The Coachella Valley Water District received a $59 million loan from federal authorities to pay for stormwater channel improvements aimed at better managing the flow of water through the Coachella Valley during heavy rains, it was announced Friday.
“Last year’s Valentine’s Day flood showed the danger and devastation that heavy rains and flooding can cause to our communities,” said Rep. Raul Ruiz, who represents the valley in Congress. “This loan will go a long way to help manage floods, save property and protect public health.”
The loan from the U.S. Environmental Protection Agency will pay roughly half of the costs of two CVWD projects — the Stormwater Channel Improvement Project and North Indio Regional Flood Control Project, which together will cost $120.7 million, according to the EPA.

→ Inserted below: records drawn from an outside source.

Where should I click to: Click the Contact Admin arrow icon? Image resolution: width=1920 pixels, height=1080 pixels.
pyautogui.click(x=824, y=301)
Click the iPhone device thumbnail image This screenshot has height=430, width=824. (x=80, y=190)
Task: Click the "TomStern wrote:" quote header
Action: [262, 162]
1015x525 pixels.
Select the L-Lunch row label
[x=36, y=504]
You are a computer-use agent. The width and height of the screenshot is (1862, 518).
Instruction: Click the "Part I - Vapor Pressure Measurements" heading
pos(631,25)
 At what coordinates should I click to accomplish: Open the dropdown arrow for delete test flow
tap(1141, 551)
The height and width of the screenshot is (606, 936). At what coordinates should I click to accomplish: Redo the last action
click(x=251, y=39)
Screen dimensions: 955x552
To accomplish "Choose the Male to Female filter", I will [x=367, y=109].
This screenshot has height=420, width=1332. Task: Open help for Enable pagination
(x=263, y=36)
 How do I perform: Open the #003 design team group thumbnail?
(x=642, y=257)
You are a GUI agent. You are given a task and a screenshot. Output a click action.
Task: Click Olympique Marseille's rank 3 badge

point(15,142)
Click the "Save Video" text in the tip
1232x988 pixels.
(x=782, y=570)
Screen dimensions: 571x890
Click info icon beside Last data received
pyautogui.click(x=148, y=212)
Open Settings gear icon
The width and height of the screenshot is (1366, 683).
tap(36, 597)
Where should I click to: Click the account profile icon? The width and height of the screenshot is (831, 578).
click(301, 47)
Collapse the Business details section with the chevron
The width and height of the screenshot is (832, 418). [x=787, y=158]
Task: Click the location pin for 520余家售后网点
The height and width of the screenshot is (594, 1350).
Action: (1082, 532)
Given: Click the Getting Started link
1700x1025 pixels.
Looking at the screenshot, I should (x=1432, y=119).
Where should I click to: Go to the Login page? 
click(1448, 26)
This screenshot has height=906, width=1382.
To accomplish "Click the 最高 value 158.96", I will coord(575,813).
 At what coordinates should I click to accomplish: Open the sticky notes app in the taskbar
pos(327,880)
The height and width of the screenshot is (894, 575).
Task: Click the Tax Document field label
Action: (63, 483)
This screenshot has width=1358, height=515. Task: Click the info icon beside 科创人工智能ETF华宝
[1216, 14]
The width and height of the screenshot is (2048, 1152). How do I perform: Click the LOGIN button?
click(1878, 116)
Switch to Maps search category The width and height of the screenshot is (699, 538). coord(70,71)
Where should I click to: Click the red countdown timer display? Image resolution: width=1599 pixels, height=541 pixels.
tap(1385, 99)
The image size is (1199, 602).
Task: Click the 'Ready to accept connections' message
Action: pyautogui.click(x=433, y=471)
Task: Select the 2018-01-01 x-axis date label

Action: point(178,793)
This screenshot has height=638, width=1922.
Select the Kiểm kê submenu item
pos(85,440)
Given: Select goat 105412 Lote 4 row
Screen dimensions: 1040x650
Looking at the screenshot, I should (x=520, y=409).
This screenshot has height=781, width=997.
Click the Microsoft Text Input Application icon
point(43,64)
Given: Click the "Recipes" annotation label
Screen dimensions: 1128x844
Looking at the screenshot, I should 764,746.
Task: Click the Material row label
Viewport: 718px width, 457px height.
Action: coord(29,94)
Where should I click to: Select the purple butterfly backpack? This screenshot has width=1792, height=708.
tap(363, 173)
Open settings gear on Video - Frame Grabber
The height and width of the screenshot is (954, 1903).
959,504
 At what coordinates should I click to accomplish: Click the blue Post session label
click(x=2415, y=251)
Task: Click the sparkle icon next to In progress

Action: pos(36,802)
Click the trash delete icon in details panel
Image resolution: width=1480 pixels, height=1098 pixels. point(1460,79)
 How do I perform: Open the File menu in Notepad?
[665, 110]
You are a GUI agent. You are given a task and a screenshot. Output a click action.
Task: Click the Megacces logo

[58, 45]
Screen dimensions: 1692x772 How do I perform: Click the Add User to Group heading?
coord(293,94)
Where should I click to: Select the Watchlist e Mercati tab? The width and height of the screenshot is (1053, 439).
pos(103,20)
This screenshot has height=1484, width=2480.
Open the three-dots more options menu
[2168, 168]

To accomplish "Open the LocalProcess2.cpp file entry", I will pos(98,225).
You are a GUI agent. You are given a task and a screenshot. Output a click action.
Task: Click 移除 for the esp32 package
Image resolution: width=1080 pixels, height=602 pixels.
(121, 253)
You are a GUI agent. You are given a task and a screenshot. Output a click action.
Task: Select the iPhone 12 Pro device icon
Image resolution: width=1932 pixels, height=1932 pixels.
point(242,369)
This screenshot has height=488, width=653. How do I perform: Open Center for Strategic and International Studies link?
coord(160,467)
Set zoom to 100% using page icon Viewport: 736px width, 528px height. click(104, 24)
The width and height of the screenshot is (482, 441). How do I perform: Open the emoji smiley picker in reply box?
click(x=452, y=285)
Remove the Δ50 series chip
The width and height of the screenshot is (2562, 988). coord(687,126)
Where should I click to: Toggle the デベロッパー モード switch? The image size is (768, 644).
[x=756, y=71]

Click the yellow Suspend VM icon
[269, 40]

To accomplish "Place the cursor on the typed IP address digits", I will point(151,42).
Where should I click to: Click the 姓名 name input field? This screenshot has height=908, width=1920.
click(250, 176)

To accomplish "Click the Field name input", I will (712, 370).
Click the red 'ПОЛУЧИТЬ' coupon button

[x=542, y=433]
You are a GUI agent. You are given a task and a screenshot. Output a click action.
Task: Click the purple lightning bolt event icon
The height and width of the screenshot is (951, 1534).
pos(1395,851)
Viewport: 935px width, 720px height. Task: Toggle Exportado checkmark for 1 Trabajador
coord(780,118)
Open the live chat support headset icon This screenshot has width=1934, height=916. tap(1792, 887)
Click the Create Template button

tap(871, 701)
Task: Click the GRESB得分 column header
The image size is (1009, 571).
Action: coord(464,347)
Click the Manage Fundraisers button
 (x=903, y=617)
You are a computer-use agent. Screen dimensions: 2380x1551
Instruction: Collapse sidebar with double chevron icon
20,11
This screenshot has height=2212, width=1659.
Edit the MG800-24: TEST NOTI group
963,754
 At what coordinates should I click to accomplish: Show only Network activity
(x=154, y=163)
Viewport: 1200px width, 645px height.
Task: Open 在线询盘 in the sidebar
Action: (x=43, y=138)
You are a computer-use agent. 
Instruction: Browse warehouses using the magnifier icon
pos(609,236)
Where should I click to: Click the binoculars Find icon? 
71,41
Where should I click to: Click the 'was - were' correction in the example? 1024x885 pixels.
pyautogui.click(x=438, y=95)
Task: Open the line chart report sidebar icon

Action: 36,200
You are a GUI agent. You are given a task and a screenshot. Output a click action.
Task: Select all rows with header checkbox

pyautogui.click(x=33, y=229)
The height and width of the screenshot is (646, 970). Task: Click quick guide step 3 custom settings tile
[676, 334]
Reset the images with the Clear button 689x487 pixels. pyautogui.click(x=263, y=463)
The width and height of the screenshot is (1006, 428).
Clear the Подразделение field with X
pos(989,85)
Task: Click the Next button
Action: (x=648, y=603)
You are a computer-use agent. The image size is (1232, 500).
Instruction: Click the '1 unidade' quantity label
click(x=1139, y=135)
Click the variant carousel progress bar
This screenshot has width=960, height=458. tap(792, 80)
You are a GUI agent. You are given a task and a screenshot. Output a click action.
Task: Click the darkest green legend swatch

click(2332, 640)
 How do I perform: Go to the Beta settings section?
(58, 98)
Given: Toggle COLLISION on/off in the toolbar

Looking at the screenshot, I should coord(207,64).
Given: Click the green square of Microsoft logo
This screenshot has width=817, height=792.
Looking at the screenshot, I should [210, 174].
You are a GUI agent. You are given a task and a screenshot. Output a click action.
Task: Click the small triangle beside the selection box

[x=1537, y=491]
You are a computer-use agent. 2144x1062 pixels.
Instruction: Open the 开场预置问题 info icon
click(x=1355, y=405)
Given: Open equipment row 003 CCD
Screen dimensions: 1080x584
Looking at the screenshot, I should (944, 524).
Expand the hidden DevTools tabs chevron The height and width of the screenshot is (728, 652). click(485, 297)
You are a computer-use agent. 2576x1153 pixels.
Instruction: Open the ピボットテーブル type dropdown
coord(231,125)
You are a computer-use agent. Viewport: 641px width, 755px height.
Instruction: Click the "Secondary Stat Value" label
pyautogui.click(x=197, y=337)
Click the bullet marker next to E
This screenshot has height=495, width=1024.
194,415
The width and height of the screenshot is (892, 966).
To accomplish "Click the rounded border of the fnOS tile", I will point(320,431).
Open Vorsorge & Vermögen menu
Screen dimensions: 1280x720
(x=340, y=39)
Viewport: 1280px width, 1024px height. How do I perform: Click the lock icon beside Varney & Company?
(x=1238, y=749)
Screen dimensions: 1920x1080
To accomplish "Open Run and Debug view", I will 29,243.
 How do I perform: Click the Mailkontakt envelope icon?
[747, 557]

Project construction and operation jobs are expected to total 378, which include temporary and permanent jobs.
“These projects are vital to our ability to provide regional stormwater protection to the Coachella Valley,” said CVWD General Manager Jim Barrett. “Securing this loan means that we can undertake these important projects and reduce the financial burden to our customers by spreading it over time.”
While details regarding the loan repayment plan and interest were not immediately available, Tomas Torres, director of the EPA Pacific Southwest Water Division, said in a statement the loans were “low interest” and involved “flexible financing.”
The Stormwater Channel Improvement Project improves existing channel infrastructure starting north of Avenue 54, which begins south of Coachella, and on down to Thermal.
The North Indio Regional Flood Control Project extends 3.3 miles in Indio and is aimed at better managing and capturing stormwater along that stretch of the channel.
The locally dubbed “Valentine’s Day Storm” of 2019 saw the wettest day in the Coachella Valley in 76 years. Palm Springs received 3.69 inches of rain, and the Coachella Valley stormwater channel was quickly overcome as mud and debris turned to local roadways.
The loan was distributed via the Water Infrastructure Finance and Innovation Act of 2014, a federal loan and guarantee program administered by the EPA.
Including the $59 million loan to the CVWD, the EPA has now issued 15 WIFIA loans totaling more than $3.5 billion to help finance more than $8 billion for water infrastructure projects nationwide, creating more than 15,000 jobs, according to the agency.